Muertes, cruentas injusticias, las hubo en los dos bandos de nuestra Guerra Civil. La noche del 8 de diciembre de 1936, por ejemplo, en el monte de La Orbada, a 24 km de Salamanca, los “nacionales” fusilaron al pastor protestante Atilano Coco, muy amigo de Miguel de Unamuno, rector de la Universidad. Lo mataron por masón y por no ser católico, como Dios manda. Con él corrieron la misma suerte el Timbalero, crítico taurino, y un metre de hotel (v. Público, 9-11-2009). Todos sabemos lo que pasó con Federico García Lorca en Granada, cuya muerte responde más posiblemente a rencillas familiares y de propiedad de unas tierras, que a motivos específicamente ideológicos.

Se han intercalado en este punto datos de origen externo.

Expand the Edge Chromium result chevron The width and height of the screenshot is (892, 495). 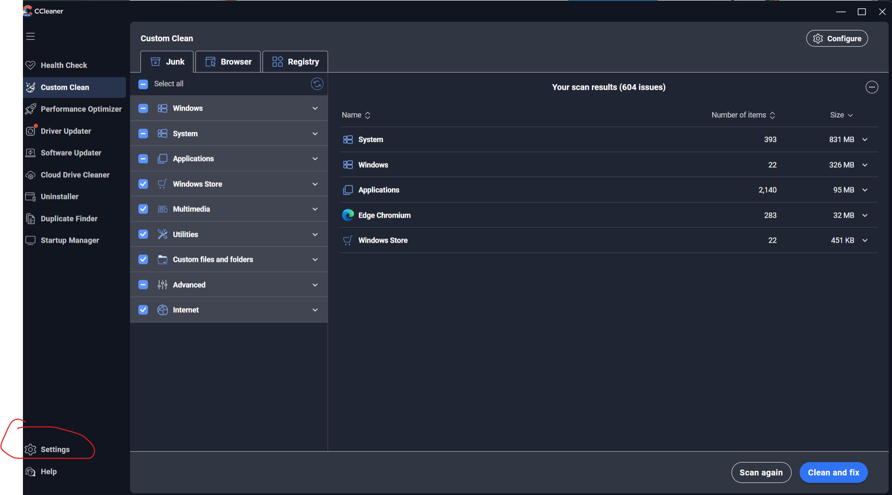point(865,215)
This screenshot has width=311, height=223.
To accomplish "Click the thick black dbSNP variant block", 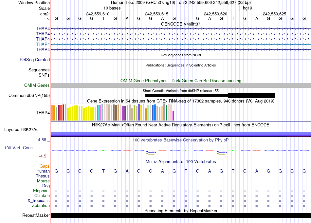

Y gracias a Franco, sin embargo, tenemos hoy en España carreteras, embalses, hospitales, iglesias y la posibilidad de una enseñanza confesional de carácter católico. Es decir, libertad de profesar un culto que, de otro modo, quizá hubiera sido definitivamente proscrito. El mismo Franco cuyos compadres no le acertaban a valorar en su justa medida, como obró el Duce Benito Mussolini, quien en diciembre de 1937, según atestigua el diario de su amante, Claretta Petacci, afirmó “ese Franco es un idiota. Cree haber ganado la guerra con una victoria diplomática, porque algunos países le han reconocido, pero tiene al enemigo en casa. [Los españoles] son apáticos, indolentes, tienen mucho de los árabes. Hasta 1480 en España dominaron los árabes, ocho siglos de dominación musulmana. Ahí está la razón de por qué comen y duermen tanto.” (v. El País, 17-11-2009) Sin saberlo, en parte el Duce estaba coreando la principal razón histórica defendida por Américo Castro: España, crisol de culturas, cristiana, árabe y judía.